Primary hepatocytes isolation and treatment. Primary hepatocytes isolation and culture were described previously (43). Briefly, the mice were anesthetized, and the liver was perfused with a prewarmed solution. The hepatocytes were suspended in 50% Percoll (MilliporeSigma), and seeded on collagen-coated culture plates with William E medium (MilliporeSigma) containing 2 mM glutamine, 1% Pen/Strep, and 5% FBS. Four to six hours after cell attachment, the medium was changed with William E medium without FBS before treatment with ethanol and other treatments, as indicated.
ChIP assay. Liver tissues were minced and cross-linked by 1% formaldehyde for 20 minutes before quenching with 1:20 volume of 2.5 M glycine solution for 5 minutes. After washing with PBS twice, the nuclear were extracted by Dounce homogenization in ChIP buffer (50 mM Tris-HCl, pH 7.5, 1 mM EDTA, 140 mM NaCl, 0.1% sodium deoxycholate, 1% Triton X-100). The chromatin fragments were prepared in lysis buffer (50 mM Tris-HCL, pH 8.0, 10 mM EDTA, 0.1% SDS) by sonication. Proteins were immunoprecipitated using REV-ERBα Ab (13418, CTS, MA) or IgG in ChIP buffer. The cross-link was reversed overnight in SDS buffer (50 mM Tris-HCL, pH 8.0, 10 mM EDTA, 1% SDS), and DNA was purified and used as templates for qPCR.
Luciferase assay. AML12 or Hepa1 cells (ATCC CRL-2254, ATCC CRL-1830) were transfected with mouse Cyp4a10 or Cyp4a14 promoters (sequences were provided in Supplemental Figure 5), which was cloned into pGL3-Basic (Promega) and sequenced for confirmation. The transfections were performed using Lipofectamine 2000 (Thermo). Luciferase activities were detected using Dual-Luciferase Reporter Assay (Promega) and normalized against renilla activities. Triplicates were performed in each group, and each experiment was repeated 3 times.

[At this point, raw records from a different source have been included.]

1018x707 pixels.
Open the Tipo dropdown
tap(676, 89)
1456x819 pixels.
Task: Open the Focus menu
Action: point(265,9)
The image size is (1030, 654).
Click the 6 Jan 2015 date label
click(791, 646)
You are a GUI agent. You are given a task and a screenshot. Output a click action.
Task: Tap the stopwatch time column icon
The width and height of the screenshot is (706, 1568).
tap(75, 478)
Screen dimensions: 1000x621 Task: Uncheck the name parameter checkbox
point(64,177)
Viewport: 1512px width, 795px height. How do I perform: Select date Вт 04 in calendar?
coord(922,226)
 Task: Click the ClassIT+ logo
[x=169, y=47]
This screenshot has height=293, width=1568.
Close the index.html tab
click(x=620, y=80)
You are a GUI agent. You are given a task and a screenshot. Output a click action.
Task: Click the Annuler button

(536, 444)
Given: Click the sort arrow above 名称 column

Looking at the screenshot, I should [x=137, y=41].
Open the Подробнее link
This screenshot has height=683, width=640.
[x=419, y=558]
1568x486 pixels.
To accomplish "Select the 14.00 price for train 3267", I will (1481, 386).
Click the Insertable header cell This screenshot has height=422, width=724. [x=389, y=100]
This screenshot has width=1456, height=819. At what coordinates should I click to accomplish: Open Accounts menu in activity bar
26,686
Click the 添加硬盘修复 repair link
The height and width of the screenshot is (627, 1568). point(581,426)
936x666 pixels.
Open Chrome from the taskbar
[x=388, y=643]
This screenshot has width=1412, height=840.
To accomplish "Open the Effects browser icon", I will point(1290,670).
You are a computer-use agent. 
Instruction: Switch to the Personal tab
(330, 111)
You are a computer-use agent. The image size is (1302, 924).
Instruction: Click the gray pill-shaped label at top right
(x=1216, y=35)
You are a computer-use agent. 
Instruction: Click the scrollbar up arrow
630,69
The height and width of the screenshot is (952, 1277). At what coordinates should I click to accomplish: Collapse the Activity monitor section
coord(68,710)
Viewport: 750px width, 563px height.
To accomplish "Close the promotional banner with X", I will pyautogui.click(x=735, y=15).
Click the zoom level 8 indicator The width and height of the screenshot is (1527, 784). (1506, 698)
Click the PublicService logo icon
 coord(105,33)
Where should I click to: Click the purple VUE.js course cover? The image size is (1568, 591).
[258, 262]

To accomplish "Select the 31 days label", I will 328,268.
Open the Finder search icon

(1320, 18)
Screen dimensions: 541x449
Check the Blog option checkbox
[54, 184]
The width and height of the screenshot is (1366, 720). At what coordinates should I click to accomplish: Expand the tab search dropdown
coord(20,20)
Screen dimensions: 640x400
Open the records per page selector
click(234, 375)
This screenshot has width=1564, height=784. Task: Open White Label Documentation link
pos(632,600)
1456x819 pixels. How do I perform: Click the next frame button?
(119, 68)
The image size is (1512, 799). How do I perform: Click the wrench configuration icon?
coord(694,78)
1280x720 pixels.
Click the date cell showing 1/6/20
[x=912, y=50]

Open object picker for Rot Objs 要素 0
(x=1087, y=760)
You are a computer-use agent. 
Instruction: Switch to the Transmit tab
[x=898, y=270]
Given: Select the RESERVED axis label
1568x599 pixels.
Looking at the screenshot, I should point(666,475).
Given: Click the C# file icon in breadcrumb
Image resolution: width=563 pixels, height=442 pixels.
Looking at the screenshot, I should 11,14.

IHC, Oil Red O, and Nile Red staining. Liver tissues were collected and fixed in 10% formalin on a shaking device for 24–48 hours, paraffin-embedded, and sliced into 5 μm sections for the following H&E staining according to the standard protocol. For IHC, Abs against CYP4A (sc-271983) and CYP2E1 (AB1252, Millipore) were used to stain the paraffin sections and visualized with DAB Peroxidase Substrate Kit (Vector Laboratories). For the Oil Red O staining, 5 μm frozen sections were prepared by cryosection from snap-frozen liver tissues. The primary hepatocytes or human hepatocyte cell line HC04 was treated and fixed with 4% paraformaldehyde. The sections or cells were stained in 0.5% Oil Red O in 60% isopropanol for 30 minutes. The images were taken by Olympus BX41 microscope. Cultured cells or frozen sections were fixed with 4% paraformaldehyde and stained with 250 μg/mL Nile Red solution for 15 minutes. The images were obtained by Nikon A1R confocal laser microscope (Nikon).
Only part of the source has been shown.